- _記述課題_
1. 脳のフィルターに関する文章を読み、次の問いに一行ずつ答えること。
(a) RASは脳のどこにあるか。
(b) 同じ街を歩く人の例として挙げられている三者は誰か。
(c) 新しく赤い車を買おうと決めた途端、どんなことが起こるとされているか。
2. 脳のフィルターに関する文章の「あなたの世界は、「あなたが重要と感じる情報」でほぼ構成されています。」から「情報の門番であり、フィルター役です。」まで（末尾の語句を含む）を、一字も変えずに書き写してください。

あなたの世界は「重要だと思った情報」でできている

周囲を見回すと、同じ場所にいるにもかかわらず、人それぞれが異なる世界を見ていることに気づきます。
忙しそうに歩くビジネスパーソン、ベビーカーを押す親、観光を楽しむ旅行者。
それぞれが自分にとって重要なものを選び取りながら、同じ街を歩いています。

これは単に性格や趣味の違いだけでなく、脳の働きによるものです。
あなたの世界は、「あなたが重要と感じる情報」でほぼ構成されています。

私たちの脳は、瞬間ごとに膨大な情報にさらされています。
目に映る景色、人の表情、周囲の音や話し声、スマホの通知、自分の身体の感覚。
これらすべてを同時に意識していたら、情報過多で疲れてしまうでしょう。

そこで「RAS(網様体賦活系)」というフィルターシステムが働きます。
RASは脳幹の基底部にあり、膨大な情報の中から「今の自分にとって重要」「今は後回しでいい」と判断します。
情報の門番であり、フィルター役です。

例えば、新しく赤い車を買おうと決めた途端、街中で赤い車ばかりが目につくことがあります。

- _提供資料_
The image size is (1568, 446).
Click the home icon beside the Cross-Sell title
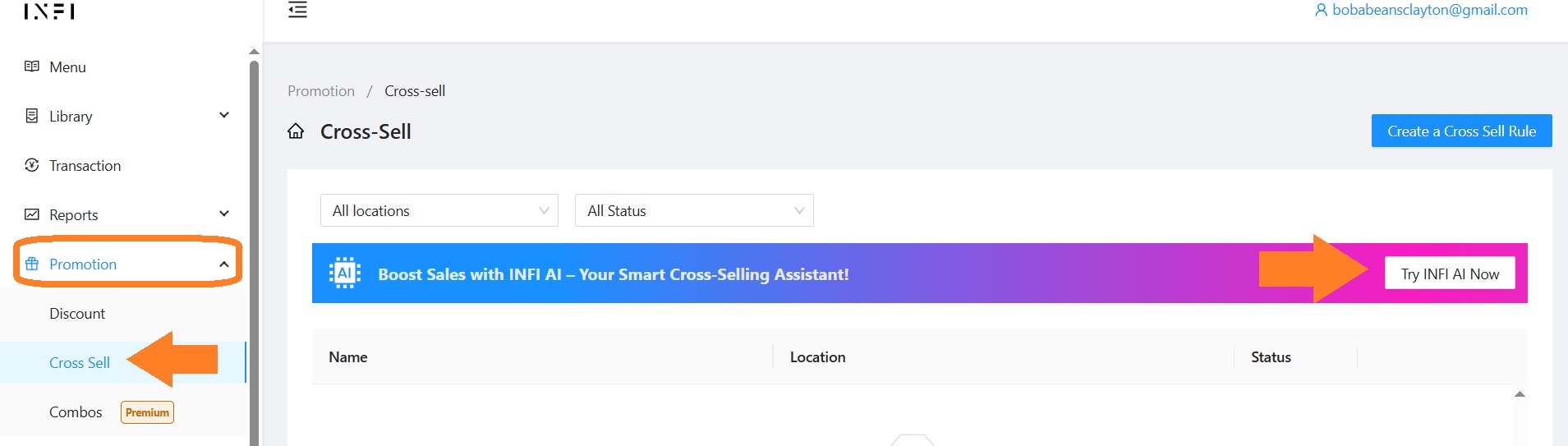point(296,131)
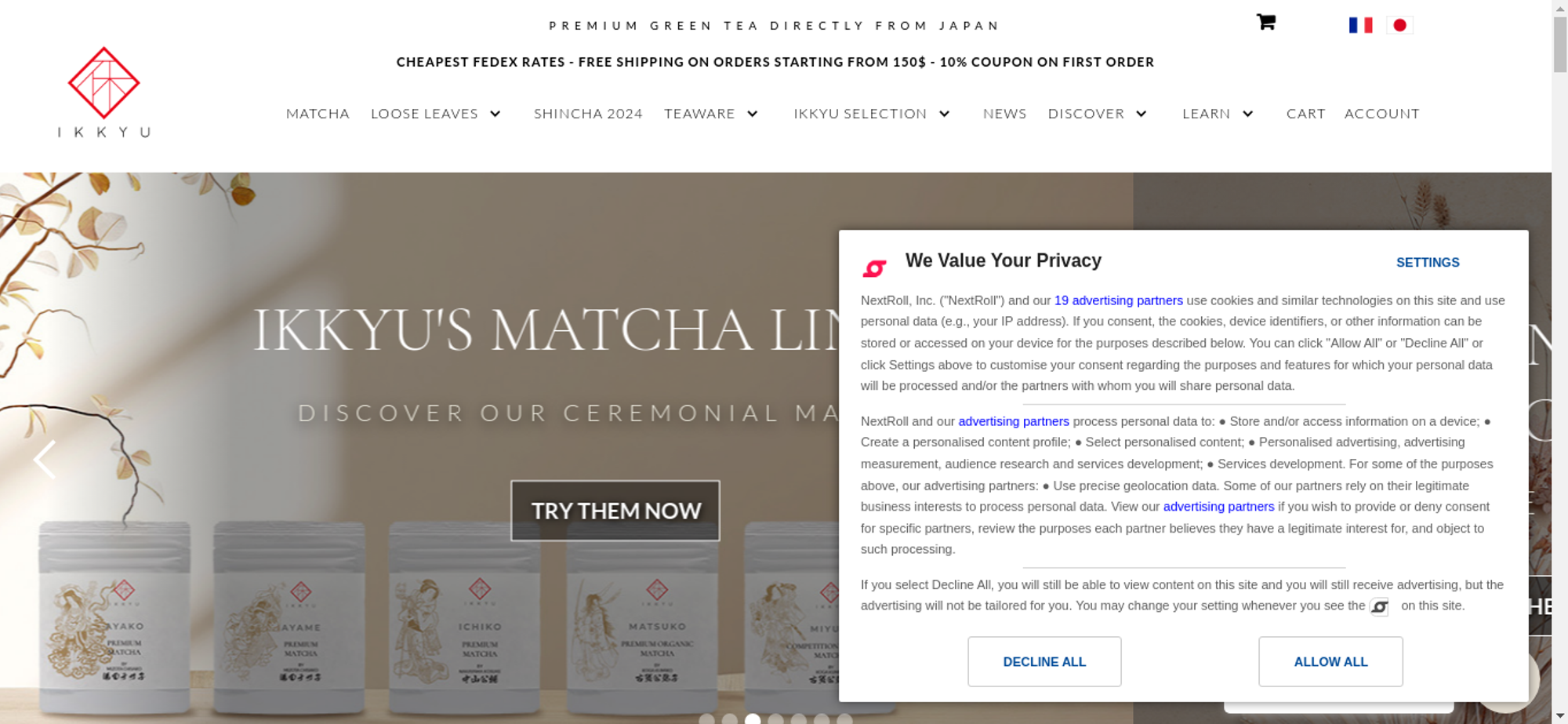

- _解答一覧_
1.
(a) 脳幹の基底部
(b) 忙しそうに歩くビジネスパーソン、ベビーカーを押す親、観光を楽しむ旅行者
(c) 街中で赤い車ばかりが目につくことがある。

2.
あなたの世界は、「あなたが重要と感じる情報」でほぼ構成されています。

私たちの脳は、瞬間ごとに膨大な情報にさらされています。
目に映る景色、人の表情、周囲の音や話し声、スマホの通知、自分の身体の感覚。
これらすべてを同時に意識していたら、情報過多で疲れてしまうでしょう。

そこで「RAS(網様体賦活系)」というフィルターシステムが働きます。
RASは脳幹の基底部にあり、膨大な情報の中から「今の自分にとって重要」「今は後回しでいい」と判断します。
情報の門番であり、フィルター役です。